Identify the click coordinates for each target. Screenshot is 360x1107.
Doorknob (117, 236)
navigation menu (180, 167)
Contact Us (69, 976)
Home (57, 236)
········
## Problem to solve
The answer should be all the entries, restated with no word changed.

## Solution to the exercise
Identify the click coordinates for each target. Screenshot is 360x1107.
Doorknob (117, 236)
navigation menu (180, 167)
Contact Us (69, 976)
Home (57, 236)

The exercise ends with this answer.